NFIB Arizona Member Profile: Bebe Brown May of Friendly Pines Camp

Date: September 01, 2015

Business owner talks about Arizona's roller-coaster economy.

Name: Bebe Brown May

Business: Friendly Pines Camp

Location: Prescott, Az.

As a young woman, Bebe Brown May wasn’t remotely interested in taking over her parents’ business, Friendly Pines Camp. But when her parents retired in the ’60s and neither of her siblings wanted to buy the business, Brown and her husband, Jack, moved back from England and bought the camp, continuing the tradition of its celebrated riding program.


How did Friendly Pines Camp begin?

One of my dad’s friends was going to be a camp counselor and talked my dad into applying as well. He did, and apart from deciding right then and there as a 20-year-old that someday he would have a camp, he saw lots of ideas for how he would run the camp of his future life quite differently.

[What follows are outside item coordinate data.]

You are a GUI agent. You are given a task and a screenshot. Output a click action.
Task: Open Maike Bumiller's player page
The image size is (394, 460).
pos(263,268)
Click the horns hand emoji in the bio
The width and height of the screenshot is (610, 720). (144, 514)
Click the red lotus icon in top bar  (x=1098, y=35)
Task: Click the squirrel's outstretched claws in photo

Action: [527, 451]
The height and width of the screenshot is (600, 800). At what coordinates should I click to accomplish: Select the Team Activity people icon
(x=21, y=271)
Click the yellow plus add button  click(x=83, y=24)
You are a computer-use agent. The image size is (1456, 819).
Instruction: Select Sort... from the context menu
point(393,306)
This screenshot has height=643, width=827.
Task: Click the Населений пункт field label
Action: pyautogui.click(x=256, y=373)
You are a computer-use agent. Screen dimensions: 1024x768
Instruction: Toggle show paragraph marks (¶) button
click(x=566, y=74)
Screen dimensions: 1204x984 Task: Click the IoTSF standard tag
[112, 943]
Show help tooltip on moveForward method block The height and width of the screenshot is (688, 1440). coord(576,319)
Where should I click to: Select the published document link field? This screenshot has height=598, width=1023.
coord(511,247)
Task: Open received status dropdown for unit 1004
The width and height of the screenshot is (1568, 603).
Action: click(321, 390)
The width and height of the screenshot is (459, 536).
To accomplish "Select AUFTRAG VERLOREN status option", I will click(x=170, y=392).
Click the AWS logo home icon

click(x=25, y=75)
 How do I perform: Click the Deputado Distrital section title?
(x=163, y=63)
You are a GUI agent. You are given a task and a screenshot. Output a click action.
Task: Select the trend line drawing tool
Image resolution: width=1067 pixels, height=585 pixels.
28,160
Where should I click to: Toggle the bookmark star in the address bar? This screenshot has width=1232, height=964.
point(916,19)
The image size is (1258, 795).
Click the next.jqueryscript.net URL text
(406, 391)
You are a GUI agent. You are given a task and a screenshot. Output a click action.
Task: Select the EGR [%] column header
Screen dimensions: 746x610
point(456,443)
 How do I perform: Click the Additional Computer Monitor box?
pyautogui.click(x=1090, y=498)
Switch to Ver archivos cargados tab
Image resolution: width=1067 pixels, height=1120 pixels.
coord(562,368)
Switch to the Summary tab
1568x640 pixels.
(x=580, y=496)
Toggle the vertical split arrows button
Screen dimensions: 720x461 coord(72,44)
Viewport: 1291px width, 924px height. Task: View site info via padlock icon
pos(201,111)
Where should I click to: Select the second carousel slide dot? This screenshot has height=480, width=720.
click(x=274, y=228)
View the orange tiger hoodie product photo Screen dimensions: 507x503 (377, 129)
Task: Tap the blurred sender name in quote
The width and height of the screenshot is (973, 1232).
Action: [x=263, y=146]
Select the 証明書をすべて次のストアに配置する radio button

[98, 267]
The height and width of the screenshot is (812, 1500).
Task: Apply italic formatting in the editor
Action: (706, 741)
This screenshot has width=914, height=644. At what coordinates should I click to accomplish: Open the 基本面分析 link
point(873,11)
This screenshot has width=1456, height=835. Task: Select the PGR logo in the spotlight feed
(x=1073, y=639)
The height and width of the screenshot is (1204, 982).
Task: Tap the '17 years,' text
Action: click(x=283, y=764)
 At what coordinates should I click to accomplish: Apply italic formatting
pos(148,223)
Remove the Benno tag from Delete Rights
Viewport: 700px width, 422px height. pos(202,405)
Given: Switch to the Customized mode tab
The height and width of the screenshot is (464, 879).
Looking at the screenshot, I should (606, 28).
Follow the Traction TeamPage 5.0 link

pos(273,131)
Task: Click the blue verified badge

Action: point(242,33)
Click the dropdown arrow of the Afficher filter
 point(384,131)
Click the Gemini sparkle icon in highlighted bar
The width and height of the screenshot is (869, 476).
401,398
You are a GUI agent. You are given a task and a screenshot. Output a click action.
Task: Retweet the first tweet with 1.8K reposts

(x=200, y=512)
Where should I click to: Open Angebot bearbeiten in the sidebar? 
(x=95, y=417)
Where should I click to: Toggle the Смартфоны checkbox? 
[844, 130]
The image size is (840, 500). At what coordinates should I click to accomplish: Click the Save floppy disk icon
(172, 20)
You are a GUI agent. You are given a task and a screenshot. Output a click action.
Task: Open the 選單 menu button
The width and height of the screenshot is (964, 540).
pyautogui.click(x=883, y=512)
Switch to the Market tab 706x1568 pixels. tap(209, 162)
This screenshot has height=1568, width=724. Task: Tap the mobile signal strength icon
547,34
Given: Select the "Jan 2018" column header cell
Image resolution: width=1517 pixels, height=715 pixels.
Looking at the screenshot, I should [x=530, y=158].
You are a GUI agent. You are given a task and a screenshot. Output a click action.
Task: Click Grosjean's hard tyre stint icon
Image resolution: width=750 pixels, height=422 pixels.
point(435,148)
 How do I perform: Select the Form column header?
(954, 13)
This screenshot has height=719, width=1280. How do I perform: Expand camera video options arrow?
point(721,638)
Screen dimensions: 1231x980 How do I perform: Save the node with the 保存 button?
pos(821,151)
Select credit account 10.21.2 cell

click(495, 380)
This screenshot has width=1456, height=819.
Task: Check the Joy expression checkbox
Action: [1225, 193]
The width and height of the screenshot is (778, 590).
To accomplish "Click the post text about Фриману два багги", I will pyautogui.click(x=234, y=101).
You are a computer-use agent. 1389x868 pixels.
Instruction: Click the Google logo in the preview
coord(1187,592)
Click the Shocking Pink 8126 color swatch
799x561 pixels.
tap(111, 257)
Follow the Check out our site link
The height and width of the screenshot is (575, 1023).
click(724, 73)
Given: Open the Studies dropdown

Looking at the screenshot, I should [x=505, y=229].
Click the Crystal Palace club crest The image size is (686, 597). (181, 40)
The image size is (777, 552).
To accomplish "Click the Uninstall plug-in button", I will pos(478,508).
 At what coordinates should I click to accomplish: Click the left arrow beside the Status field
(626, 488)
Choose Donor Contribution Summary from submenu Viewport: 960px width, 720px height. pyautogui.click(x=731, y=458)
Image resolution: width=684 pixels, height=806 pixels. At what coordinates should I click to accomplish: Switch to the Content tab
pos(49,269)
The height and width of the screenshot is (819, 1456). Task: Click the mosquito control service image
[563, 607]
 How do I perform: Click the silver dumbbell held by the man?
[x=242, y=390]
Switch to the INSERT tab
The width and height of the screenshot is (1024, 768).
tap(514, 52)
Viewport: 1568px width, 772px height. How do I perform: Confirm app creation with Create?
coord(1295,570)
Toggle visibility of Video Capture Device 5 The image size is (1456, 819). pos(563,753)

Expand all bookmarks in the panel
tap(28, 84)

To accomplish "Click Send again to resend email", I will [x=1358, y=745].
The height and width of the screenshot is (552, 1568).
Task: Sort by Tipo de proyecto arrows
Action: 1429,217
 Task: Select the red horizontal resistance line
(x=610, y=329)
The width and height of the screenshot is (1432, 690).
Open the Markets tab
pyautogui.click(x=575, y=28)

He married my mother, a ranch girl from Arizona. They used my mother’s family ranch for about a dozen boys, and it grew from there. In the late ’40s they acquired an operating camp. They took it over, and it never missed a beat. It’s been going straight through since then. In 1965, my husband, Jack, and I took over, and we ran it together until three years ago, when he died. We have really good help and have been blessed beyond measure.

What is Arizona’s business climate like? Is it as friendly as Friendly Pines?

I wish it were better. We felt the same dings that everybody else did, probably a little bit more, because Arizona kind of rides a bit of a roller coaster. Frequently people come out here on vacation, and the first thing they think they want to do is move here. Then the economy is booming, and the labor force can hardly keep up with the new development. But when the bottom falls out as it did, and homes are being foreclosed on and there is very little construction, it’s difficult. We really went through a lot.

We’ve noticed it in our enrollment patterns. We used to have a waitlist sometimes by the first of January, and in the last several years we have had a difficult time filling until sometimes April or May. It kind of scares you to death, because we hire optimistically, with the hopes the enrollment will be full.

We also have an awful situation affecting camps here in Arizona. Camps can no longer be considered exempt from minimum wages. Part of what we pay our counselors is room and board, etc., and that is considered part of their package, with a flat salary for the summer.

We now have to pay minimum wage per hour if there is as much as one child in their care and company, including during the nights, and this is without question the most challenging thing that has come along.

I don’t know how long we’ll be able to make it if they raise the minimum wage any more. We don’t mind paying the counselors in their waking hours, but to pay them in their sleeping hours, that’s another 8 or 9 hours a day. We don’t charge enough—if we did, we would price ourselves out of existence.

What advice would you give other small business owners?

Don’t be afraid to hire people who are smarter than you are. Sometimes they’re the saving of the business.